- **Passage provided**

See Med School Financial Aid Policies for International Students (xlsx).
NIH-sponsored Medical Scientist Training Program (MSTP) grants for MD/PhD positions are limited to U.S. citizens. However, there are some medical schools that exclude international students from their MD programs but will accept these students into their MD/PhD programs. Funding for these students comes from institutional funds, rather than MSTP grants. An AAMC chart (pdf) provides a summary of the MD/PhD programs, policies, and funding.
Information about Medical Schools that accept Non-Canadian Applicants who are not U.S. Permanent Residents
This chart contains information about the number of International Students who apply, are interviewed, and matriculate at U.S. Medical Schools: U.S. Medical School Admissions Information – Financial Aid policies, MCAT policies, and information about in-state, out-of-state, and international applicants.
This chart contains information about the financial aid policies regarding International Medical Students for the schools that accept Non-Canadian Applicants who are not permanent U.S. residents. The bottom of the chart also lists information regarding financial aid resources for medical school for international applicants.

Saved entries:

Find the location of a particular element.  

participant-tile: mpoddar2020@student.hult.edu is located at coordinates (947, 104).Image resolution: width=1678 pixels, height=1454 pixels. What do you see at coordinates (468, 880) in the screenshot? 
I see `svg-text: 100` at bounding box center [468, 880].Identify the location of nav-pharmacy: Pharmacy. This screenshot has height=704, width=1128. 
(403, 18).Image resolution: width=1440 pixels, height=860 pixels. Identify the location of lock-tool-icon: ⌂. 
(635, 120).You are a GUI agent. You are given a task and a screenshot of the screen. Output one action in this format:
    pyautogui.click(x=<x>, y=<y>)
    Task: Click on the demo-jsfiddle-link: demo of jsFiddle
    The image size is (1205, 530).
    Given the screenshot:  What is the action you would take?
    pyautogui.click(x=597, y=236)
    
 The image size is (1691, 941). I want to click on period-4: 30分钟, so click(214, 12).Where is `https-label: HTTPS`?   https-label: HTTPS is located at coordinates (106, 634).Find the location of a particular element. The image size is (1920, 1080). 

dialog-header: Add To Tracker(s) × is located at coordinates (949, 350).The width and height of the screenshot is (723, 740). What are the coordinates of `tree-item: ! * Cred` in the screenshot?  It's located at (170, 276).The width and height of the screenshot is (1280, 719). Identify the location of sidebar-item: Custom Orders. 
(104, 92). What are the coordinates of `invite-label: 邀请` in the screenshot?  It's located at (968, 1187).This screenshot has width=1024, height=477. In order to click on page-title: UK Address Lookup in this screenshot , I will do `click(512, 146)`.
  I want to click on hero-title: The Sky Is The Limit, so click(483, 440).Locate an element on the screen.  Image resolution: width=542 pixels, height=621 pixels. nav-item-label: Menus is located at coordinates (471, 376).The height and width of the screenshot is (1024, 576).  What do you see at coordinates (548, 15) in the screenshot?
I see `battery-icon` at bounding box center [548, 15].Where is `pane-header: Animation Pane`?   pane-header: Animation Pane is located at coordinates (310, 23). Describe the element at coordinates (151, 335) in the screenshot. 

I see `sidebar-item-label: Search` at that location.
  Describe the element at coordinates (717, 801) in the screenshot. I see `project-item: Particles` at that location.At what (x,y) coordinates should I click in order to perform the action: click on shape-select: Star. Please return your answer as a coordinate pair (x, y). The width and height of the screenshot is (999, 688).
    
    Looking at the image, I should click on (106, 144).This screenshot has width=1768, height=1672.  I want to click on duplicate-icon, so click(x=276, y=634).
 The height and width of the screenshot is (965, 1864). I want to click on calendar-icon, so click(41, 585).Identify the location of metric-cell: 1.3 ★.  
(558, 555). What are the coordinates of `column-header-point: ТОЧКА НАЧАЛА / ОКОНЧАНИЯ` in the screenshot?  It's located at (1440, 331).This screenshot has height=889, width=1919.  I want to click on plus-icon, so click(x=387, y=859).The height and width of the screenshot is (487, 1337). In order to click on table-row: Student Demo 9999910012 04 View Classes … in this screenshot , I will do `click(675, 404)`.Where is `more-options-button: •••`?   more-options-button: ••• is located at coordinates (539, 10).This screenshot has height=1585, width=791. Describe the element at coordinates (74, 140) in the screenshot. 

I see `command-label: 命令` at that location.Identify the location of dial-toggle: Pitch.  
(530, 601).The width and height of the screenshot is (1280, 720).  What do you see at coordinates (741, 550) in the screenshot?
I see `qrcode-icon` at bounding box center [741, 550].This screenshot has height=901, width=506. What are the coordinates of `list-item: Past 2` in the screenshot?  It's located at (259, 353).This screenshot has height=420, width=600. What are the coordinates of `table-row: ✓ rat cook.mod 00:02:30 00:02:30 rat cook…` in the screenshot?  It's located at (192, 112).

- **Your tasks**
[1] The passage about international medical students describes a chart with counts of international students at each of several stages. List those stages.
[2] In the passage about international medical students, what pays for international students admitted to MD/PhD programs?
[3] Extend the passage about international medical students past its final sentence.
These lines are separate material and are not part of the passage about international medical students.

- **Written responses**
[1]
- Apply
- Are interviewed
- Matriculate

[2] Institutional funds, rather than MSTP grants.

[3]
Information for Canadian Students & Students Selecting Canadian Medical Schools
Canadian Students Selecting U.S. Medical Schools
- Many U.S. medical schools consider Canadian applicants the same way they consider international applicants.
Canadian Students Applying to Canadian Medical Schools
There are 17 medical schools in Canada, all of which are described in Medical School Admissions Requirements (MSAR) published by the Association of American Medical Colleges (AAMC). A much more comprehensive view of these schools can be obtained from “Admissions Requirements of Canadian Faculties of Medicine, Admission in 2017” published by The Association of Canadian Faculties of Medicine (ACFM) at Admissions Requirements ACFM and from the individual school websites. Residency match rates for the individual schools can be viewed on the website of the Canadian Residency Matching Service.
The General Information section of the ACFM guide provides an excellent starting point for understanding the process:
- The number of places available is determined by provincial governments based on educational and financial resources as well as Canada’s future physician workforce requirement. Since the universities are under provincial jurisdiction, the majority of places in a faculty of medicine are allocated to permanent residents of the province in which the university is located.
- An applicant must decide to which faculty or faculties of medicine application will be made. Obviously, the geographic location of a faculty of medicine is of critical importance to a prospective applicant. For those applicants who are free to move to any location where a place may be offered, chances of success in gaining admission may be considerably enhanced. Those who apply to only one faculty of medicine have the smallest chance of being offered admission. As the number of applications increases, so does the chance of being offered a place at a faculty of medicine.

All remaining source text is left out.